*** Begin section ***

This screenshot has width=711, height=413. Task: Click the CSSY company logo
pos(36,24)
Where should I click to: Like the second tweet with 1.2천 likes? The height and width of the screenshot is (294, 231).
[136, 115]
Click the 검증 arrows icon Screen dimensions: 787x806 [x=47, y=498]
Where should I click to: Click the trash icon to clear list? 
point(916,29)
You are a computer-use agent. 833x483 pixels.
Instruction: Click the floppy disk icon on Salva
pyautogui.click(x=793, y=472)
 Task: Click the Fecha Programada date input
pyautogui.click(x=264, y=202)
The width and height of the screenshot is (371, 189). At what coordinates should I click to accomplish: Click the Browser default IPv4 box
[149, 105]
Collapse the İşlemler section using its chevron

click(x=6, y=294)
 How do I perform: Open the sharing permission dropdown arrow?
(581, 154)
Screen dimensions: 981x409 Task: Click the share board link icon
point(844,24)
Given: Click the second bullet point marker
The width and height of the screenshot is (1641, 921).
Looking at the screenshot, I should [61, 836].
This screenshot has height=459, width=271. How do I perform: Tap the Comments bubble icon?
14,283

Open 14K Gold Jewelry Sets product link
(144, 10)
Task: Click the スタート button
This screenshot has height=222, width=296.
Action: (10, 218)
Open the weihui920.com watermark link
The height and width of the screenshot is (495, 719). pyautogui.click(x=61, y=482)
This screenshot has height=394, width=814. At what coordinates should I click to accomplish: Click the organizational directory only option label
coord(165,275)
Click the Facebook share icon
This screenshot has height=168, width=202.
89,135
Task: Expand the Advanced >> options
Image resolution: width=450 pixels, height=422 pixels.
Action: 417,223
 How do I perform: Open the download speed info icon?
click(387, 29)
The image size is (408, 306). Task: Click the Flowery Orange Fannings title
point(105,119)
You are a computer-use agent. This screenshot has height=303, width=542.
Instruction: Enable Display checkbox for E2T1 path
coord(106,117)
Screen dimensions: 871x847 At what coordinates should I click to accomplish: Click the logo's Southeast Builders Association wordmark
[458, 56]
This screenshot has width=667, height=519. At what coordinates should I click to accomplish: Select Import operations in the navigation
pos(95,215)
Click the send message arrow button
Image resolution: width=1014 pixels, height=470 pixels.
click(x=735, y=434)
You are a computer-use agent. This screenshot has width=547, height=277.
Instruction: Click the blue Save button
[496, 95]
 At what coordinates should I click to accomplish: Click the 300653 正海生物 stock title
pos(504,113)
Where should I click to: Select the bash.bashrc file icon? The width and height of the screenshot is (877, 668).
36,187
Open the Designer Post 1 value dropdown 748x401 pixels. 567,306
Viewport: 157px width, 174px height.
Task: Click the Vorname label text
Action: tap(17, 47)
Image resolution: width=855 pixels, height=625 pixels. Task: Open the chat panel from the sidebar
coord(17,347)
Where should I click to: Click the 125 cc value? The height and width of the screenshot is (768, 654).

*** End section ***

> _Instructions for the task_: Set down every record once more, exactly as written.

> _Exercise result_:
This screenshot has width=711, height=413. Task: Click the CSSY company logo
pos(36,24)
Where should I click to: Like the second tweet with 1.2천 likes? The height and width of the screenshot is (294, 231).
[136, 115]
Click the 검증 arrows icon Screen dimensions: 787x806 [x=47, y=498]
Where should I click to: Click the trash icon to clear list? 
point(916,29)
You are a computer-use agent. 833x483 pixels.
Instruction: Click the floppy disk icon on Salva
pyautogui.click(x=793, y=472)
 Task: Click the Fecha Programada date input
pyautogui.click(x=264, y=202)
The width and height of the screenshot is (371, 189). At what coordinates should I click to accomplish: Click the Browser default IPv4 box
[149, 105]
Collapse the İşlemler section using its chevron

click(x=6, y=294)
 How do I perform: Open the sharing permission dropdown arrow?
(581, 154)
Screen dimensions: 981x409 Task: Click the share board link icon
point(844,24)
Given: Click the second bullet point marker
The width and height of the screenshot is (1641, 921).
Looking at the screenshot, I should [61, 836].
This screenshot has height=459, width=271. How do I perform: Tap the Comments bubble icon?
14,283

Open 14K Gold Jewelry Sets product link
(144, 10)
Task: Click the スタート button
This screenshot has height=222, width=296.
Action: (10, 218)
Open the weihui920.com watermark link
The height and width of the screenshot is (495, 719). pyautogui.click(x=61, y=482)
This screenshot has height=394, width=814. At what coordinates should I click to accomplish: Click the organizational directory only option label
coord(165,275)
Click the Facebook share icon
This screenshot has height=168, width=202.
89,135
Task: Expand the Advanced >> options
Image resolution: width=450 pixels, height=422 pixels.
Action: 417,223
 How do I perform: Open the download speed info icon?
click(387, 29)
The image size is (408, 306). Task: Click the Flowery Orange Fannings title
point(105,119)
You are a computer-use agent. This screenshot has height=303, width=542.
Instruction: Enable Display checkbox for E2T1 path
coord(106,117)
Screen dimensions: 871x847 At what coordinates should I click to accomplish: Click the logo's Southeast Builders Association wordmark
[458, 56]
This screenshot has width=667, height=519. At what coordinates should I click to accomplish: Select Import operations in the navigation
pos(95,215)
Click the send message arrow button
Image resolution: width=1014 pixels, height=470 pixels.
click(x=735, y=434)
You are a computer-use agent. This screenshot has width=547, height=277.
Instruction: Click the blue Save button
[496, 95]
 At what coordinates should I click to accomplish: Click the 300653 正海生物 stock title
pos(504,113)
Where should I click to: Select the bash.bashrc file icon? The width and height of the screenshot is (877, 668).
36,187
Open the Designer Post 1 value dropdown 748x401 pixels. 567,306
Viewport: 157px width, 174px height.
Task: Click the Vorname label text
Action: tap(17, 47)
Image resolution: width=855 pixels, height=625 pixels. Task: Open the chat panel from the sidebar
coord(17,347)
Where should I click to: Click the 125 cc value? The height and width of the screenshot is (768, 654).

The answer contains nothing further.